21. O Administrador Judicial no dia 12.09.207 deslocou-se ao referido Café e tendo solicitado para falar com os gerentes de facto, A (…) e L (…) obteve a mesma resposta que os mesmos não se encontravam.

22. A devedora tem débitos que totalizam € 663.458,49, conforme relação de créditos e respectiva sentença.

23. A devedora encontra-se em incumprimento à Autoridade Tributária desde Novembro de 2016 e Segurança Social desde Outubro de 2016.  

24. As viaturas apreendidas foram vendidas pelo valor total de € 3.000,00.

◆ ◆ ◆ ◆ ◆

### A tarefa
No excerto sobre a devedora, em que se fundamenta o montante total dos débitos indicado? Responda em uma ou duas frases. As linhas provêm de uma fonte distinta da do texto.

### Excertos das linhas

◆ ◆ ◆ ◆ ◆

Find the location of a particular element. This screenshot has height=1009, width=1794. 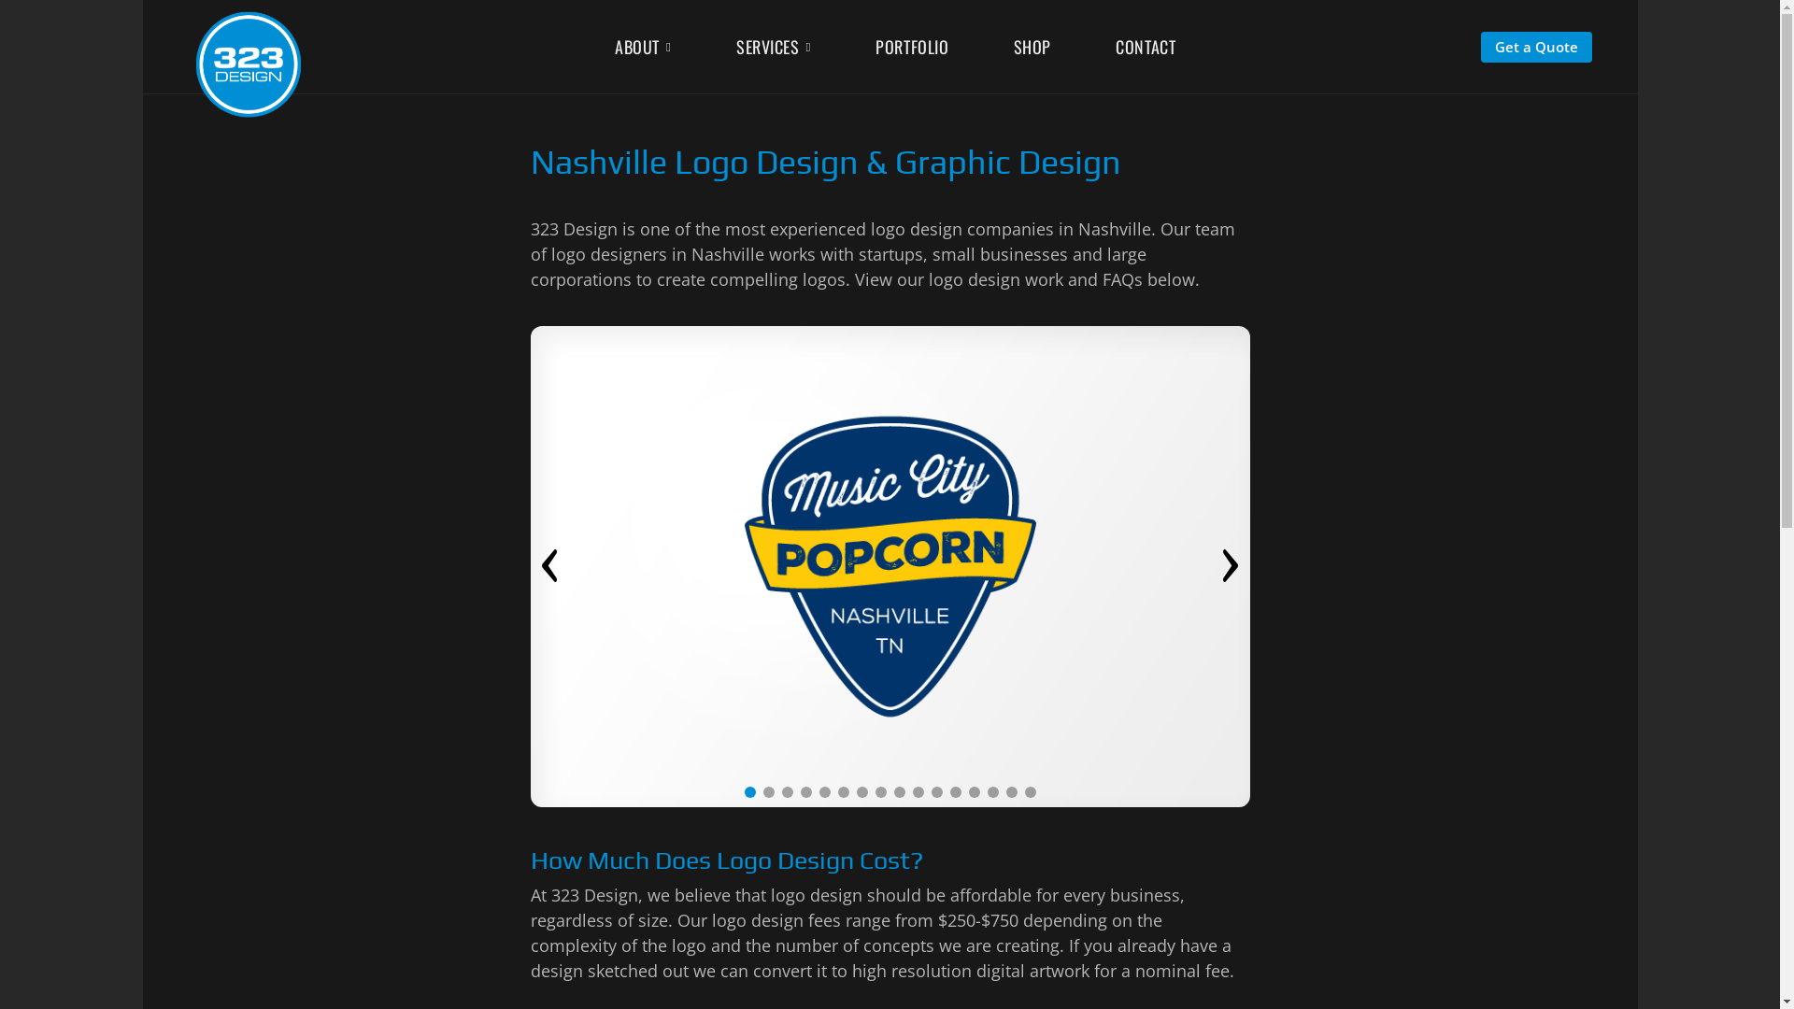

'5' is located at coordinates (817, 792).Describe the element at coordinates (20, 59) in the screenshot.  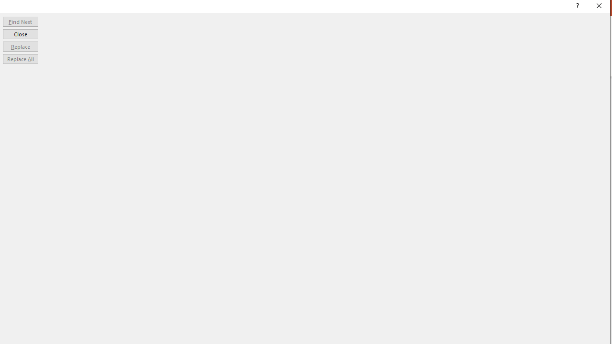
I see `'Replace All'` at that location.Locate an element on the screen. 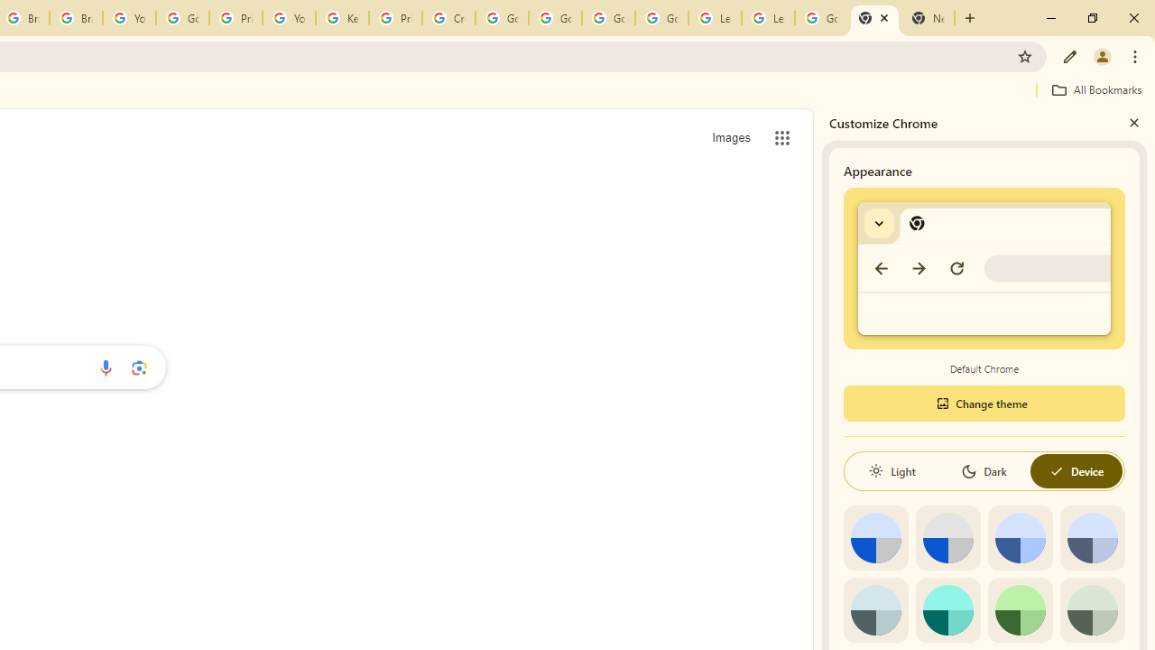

◆ ◆ ◆ ◆ ◆

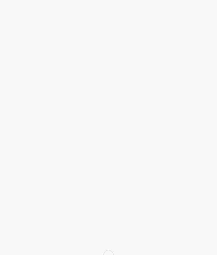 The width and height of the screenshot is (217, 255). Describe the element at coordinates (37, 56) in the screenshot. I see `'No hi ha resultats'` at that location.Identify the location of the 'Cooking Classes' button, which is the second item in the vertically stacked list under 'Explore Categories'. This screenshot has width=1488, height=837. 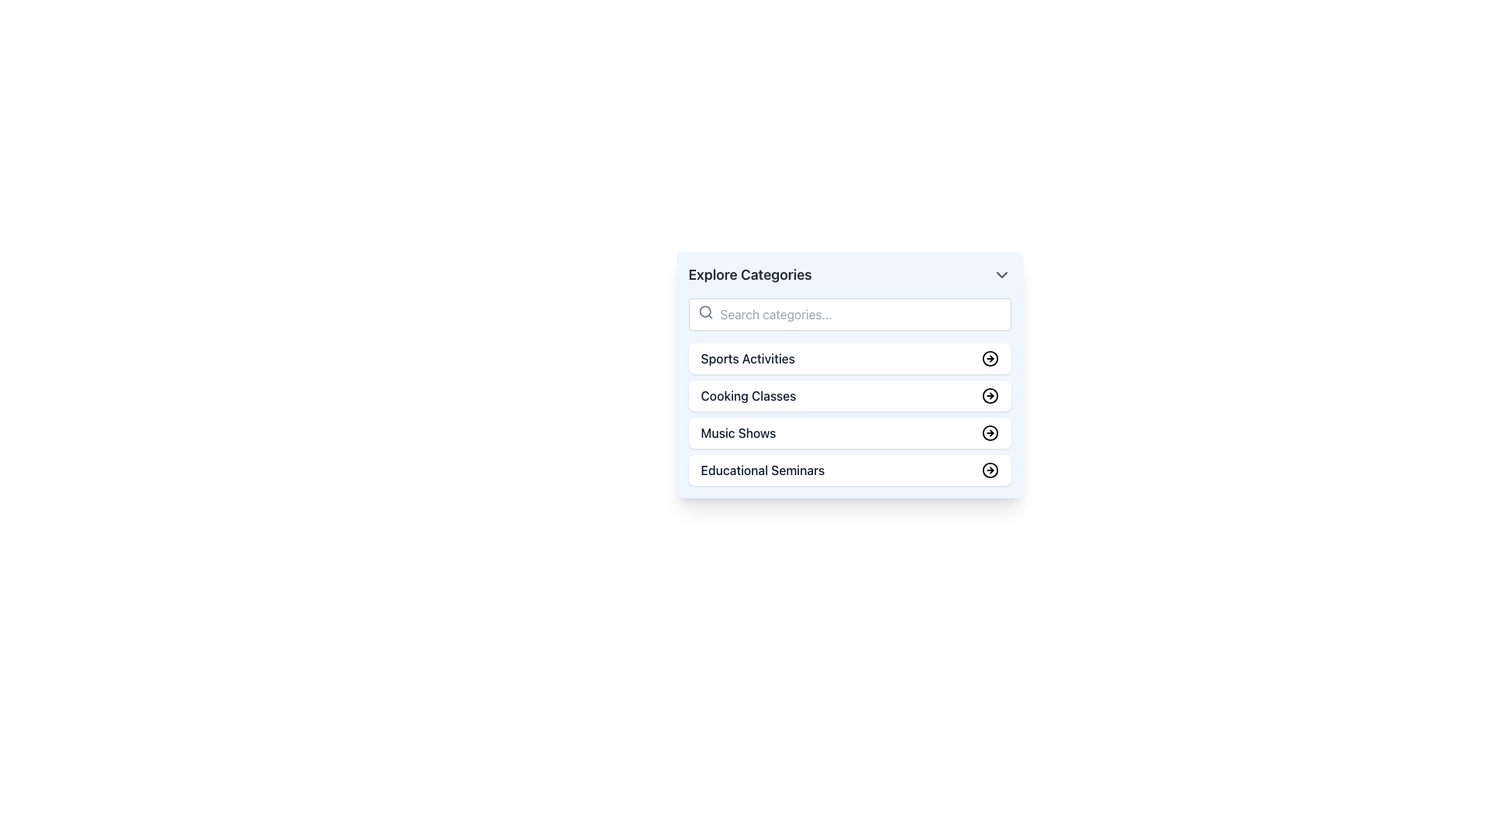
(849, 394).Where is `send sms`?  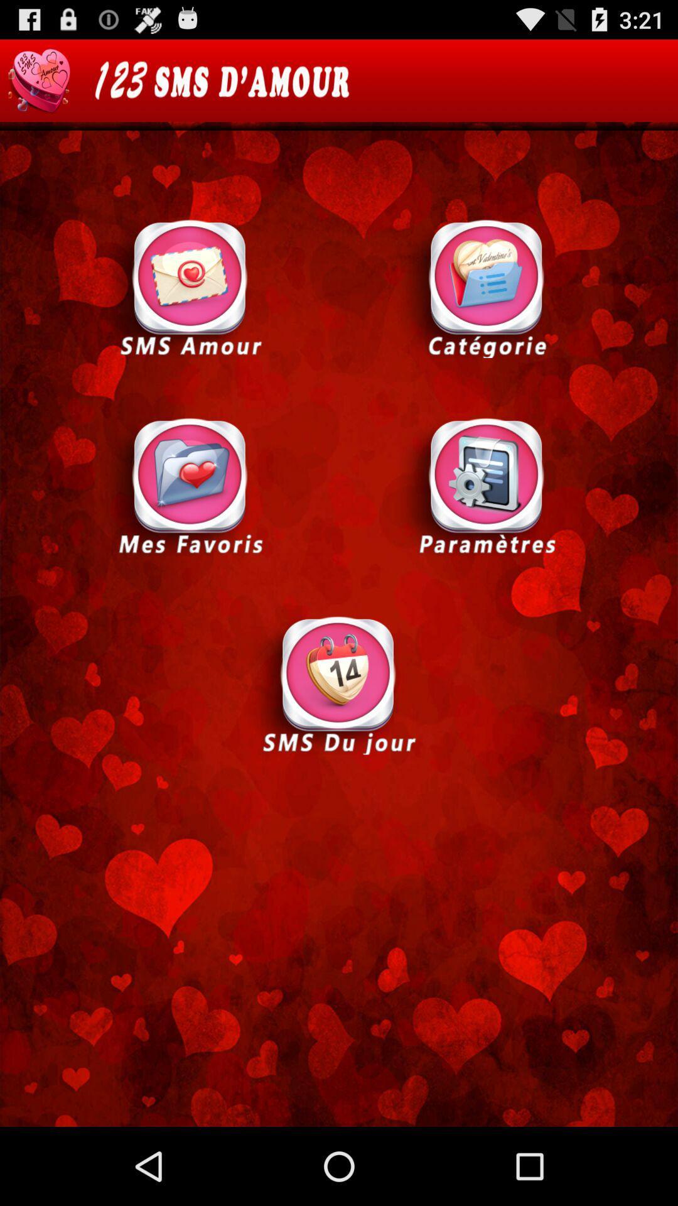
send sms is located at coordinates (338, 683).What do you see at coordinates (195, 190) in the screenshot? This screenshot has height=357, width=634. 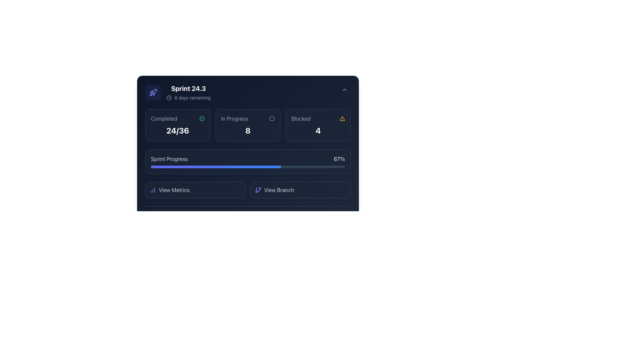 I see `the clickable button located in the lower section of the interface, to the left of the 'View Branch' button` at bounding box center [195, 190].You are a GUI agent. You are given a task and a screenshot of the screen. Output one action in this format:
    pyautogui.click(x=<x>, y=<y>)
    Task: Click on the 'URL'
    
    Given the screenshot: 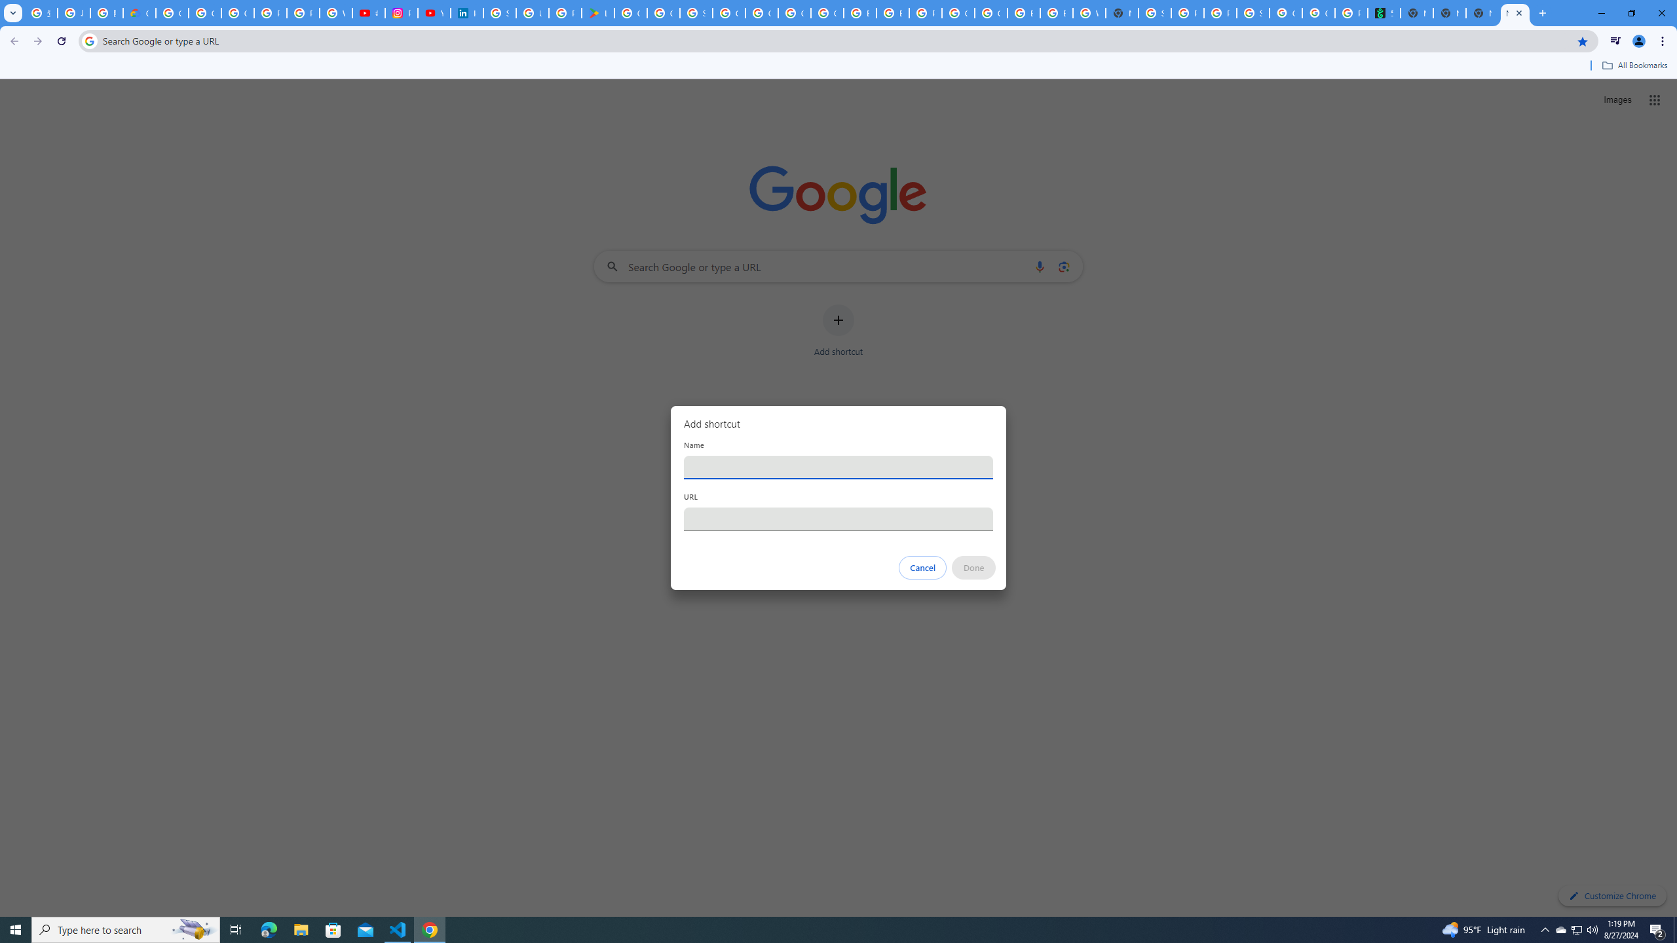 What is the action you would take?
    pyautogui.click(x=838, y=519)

◆ ◆ ◆ ◆ ◆

### Resolução da tarefa
O total de € 663.458,49 fundamenta-se na relação de créditos e na respectiva sentença.